| Exercise |
Within the entries underneath, how many lines include the string "logo"? State only the number.

[Data items]
■ ■ ■ ■

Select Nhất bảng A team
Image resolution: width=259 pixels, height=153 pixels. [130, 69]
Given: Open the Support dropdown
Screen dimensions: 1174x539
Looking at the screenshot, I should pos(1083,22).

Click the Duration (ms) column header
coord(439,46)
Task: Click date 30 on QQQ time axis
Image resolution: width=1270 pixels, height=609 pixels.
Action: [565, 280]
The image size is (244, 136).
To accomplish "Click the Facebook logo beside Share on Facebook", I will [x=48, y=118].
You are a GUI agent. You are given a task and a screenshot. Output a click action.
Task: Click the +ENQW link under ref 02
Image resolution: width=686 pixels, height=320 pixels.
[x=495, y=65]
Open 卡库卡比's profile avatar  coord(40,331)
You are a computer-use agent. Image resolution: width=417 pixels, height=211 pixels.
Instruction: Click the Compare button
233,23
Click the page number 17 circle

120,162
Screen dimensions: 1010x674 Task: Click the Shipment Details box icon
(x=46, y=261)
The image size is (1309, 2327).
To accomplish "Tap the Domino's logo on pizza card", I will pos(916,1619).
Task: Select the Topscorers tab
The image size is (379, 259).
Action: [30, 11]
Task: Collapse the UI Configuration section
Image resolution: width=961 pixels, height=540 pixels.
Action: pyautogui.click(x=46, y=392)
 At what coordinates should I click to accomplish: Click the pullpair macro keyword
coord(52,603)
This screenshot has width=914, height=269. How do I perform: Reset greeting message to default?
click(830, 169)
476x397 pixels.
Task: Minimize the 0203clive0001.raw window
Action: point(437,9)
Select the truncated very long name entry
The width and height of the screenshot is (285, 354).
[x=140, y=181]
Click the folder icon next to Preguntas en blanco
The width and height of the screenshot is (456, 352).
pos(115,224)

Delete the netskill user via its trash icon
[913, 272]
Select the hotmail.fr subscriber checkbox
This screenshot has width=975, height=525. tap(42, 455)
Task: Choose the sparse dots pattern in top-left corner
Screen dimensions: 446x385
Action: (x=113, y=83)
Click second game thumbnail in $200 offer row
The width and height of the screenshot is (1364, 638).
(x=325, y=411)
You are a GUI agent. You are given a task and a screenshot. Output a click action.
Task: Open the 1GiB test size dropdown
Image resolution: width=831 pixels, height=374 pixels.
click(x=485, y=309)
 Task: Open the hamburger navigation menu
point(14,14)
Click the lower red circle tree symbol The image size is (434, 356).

■ ■ ■ ■

| Result of the exercise |
2